━━ Data records ━━

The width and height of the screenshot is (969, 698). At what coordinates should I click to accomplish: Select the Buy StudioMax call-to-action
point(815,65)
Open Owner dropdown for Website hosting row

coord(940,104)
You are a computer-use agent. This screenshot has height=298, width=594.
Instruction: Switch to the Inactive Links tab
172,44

━━━
━━ Data records ━━

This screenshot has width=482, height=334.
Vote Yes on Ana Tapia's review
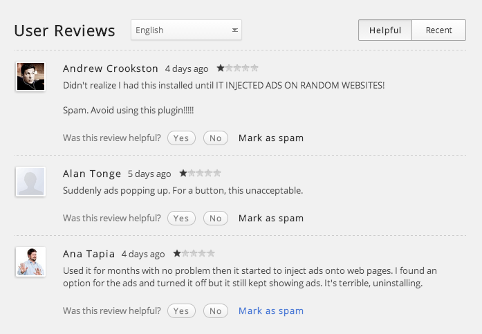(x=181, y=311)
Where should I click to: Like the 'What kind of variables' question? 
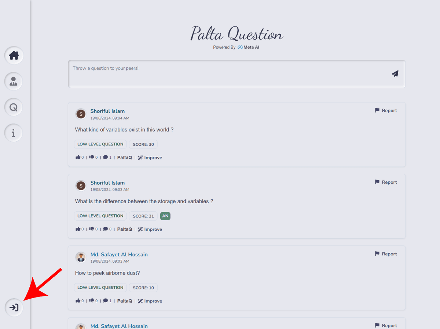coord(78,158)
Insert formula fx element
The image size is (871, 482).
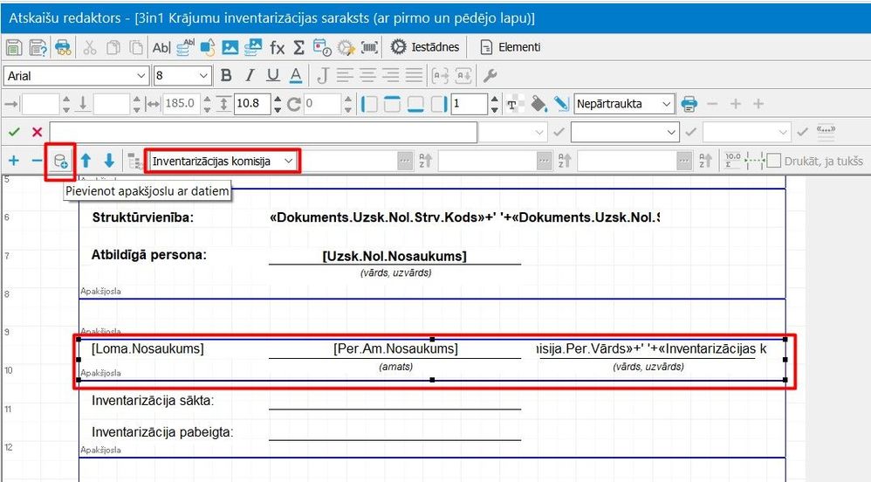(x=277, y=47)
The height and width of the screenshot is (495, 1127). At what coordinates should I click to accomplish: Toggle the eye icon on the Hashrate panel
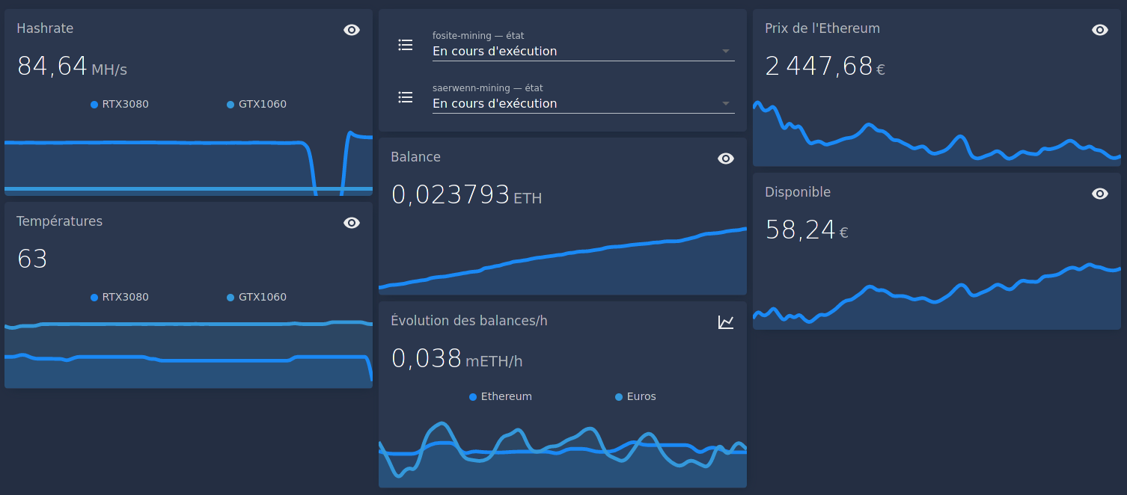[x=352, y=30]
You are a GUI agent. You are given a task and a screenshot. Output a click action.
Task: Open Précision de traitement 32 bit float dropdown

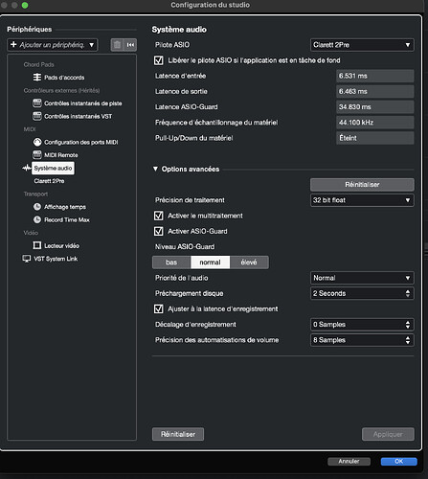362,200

━━━
━━ Data records ━━

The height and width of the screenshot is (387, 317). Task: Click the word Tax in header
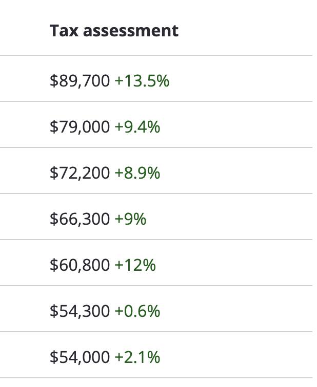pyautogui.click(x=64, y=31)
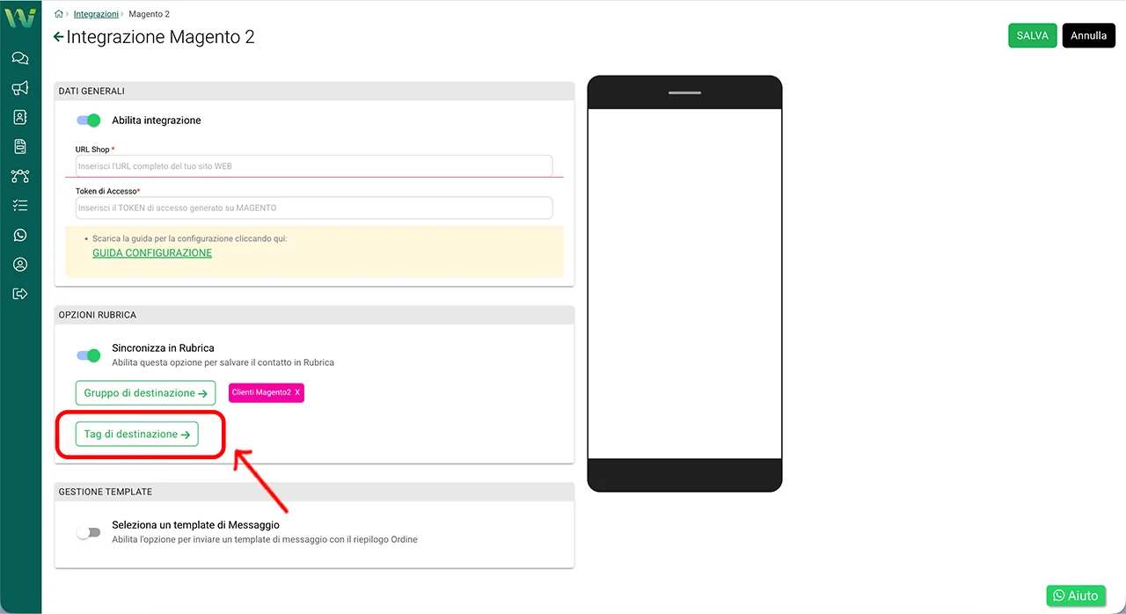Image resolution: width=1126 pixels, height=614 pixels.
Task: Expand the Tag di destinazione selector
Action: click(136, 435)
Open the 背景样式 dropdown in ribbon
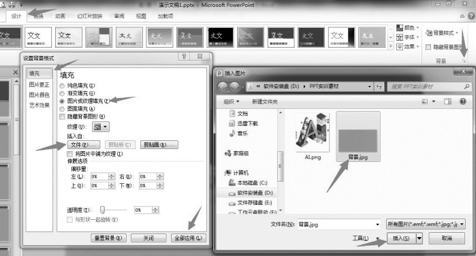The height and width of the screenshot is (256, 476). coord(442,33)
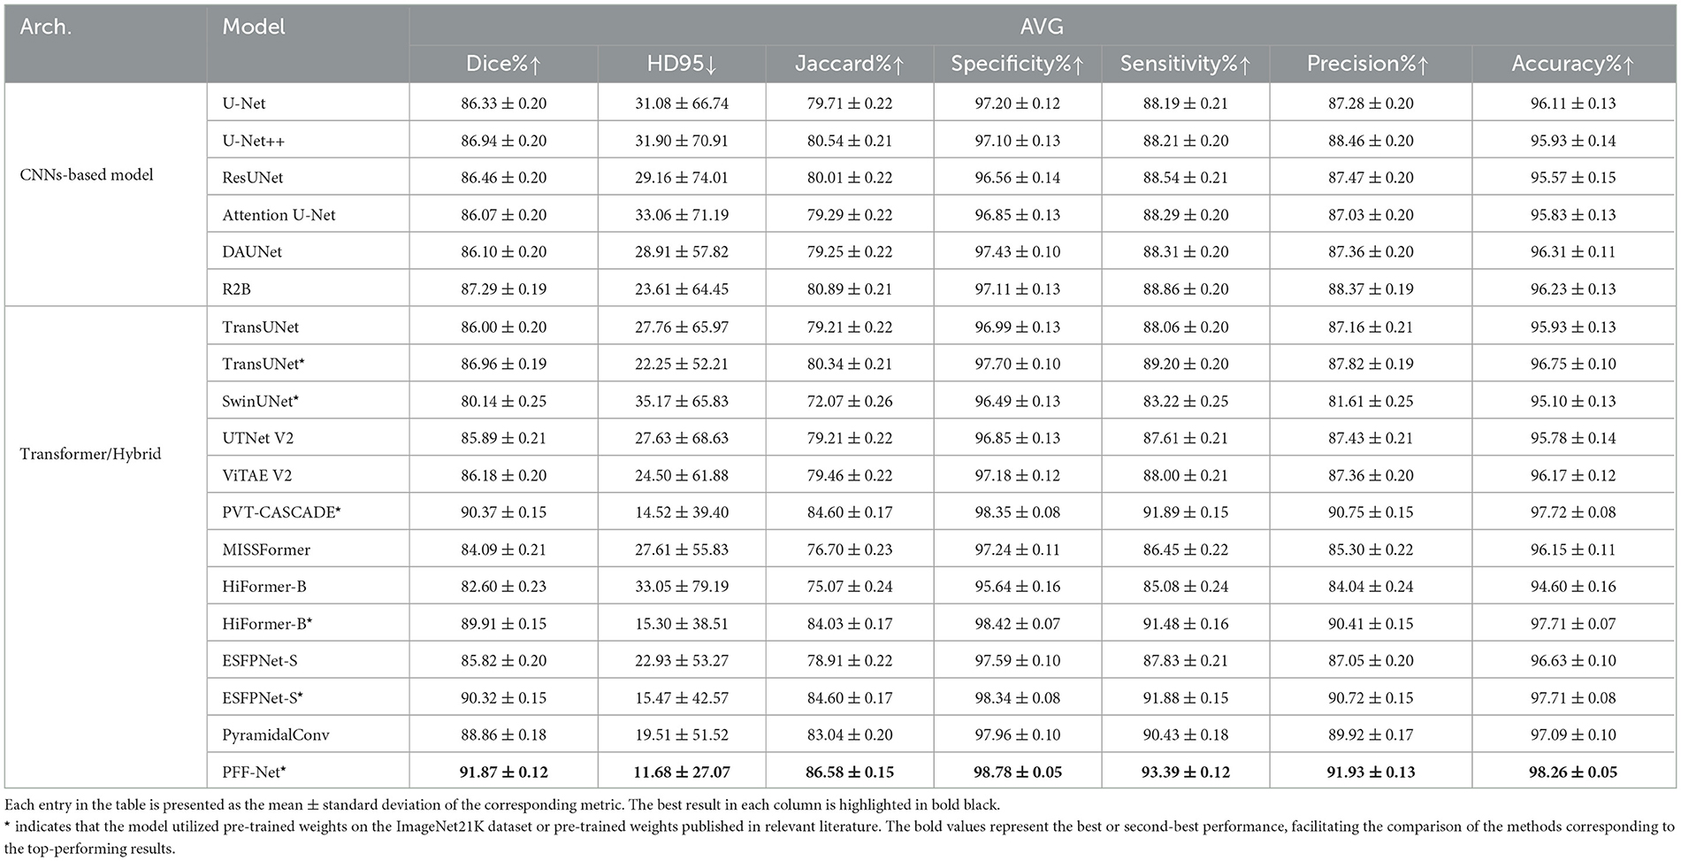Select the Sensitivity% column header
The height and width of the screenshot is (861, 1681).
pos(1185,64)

━━━

Exercise objective: Match on "This" and copy out every line of the entries that contains it.

Problem solution:
You are a computer-use agent. This screenshot has height=298, width=594.
This screenshot has width=482, height=334.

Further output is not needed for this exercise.